Exercise instructions → How many lines of the entries hold the string "屬於我們的夏日大挑戰"? Reply with the number alone.

*** Opening Exercise materials ***

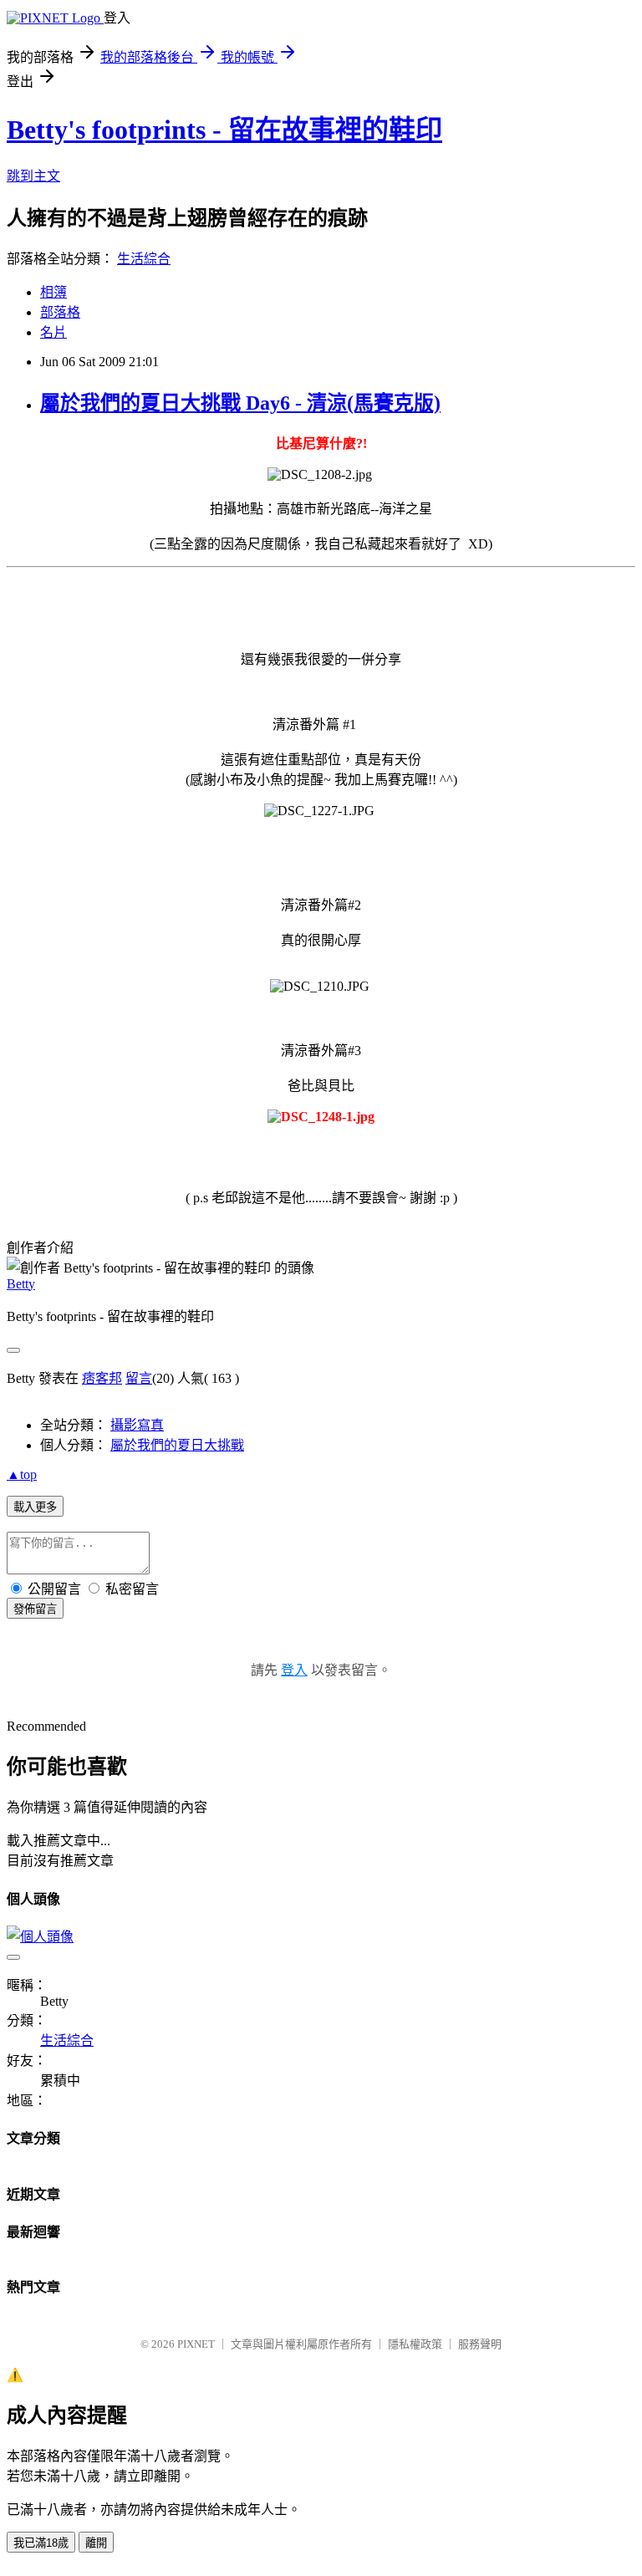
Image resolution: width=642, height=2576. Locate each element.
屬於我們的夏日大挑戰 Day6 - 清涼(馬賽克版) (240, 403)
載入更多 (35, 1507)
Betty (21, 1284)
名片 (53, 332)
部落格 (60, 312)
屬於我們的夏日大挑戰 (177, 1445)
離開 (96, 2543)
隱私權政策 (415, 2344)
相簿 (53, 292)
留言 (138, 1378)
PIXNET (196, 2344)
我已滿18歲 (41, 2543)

*** Closing Exercise materials ***

Output for this task → 2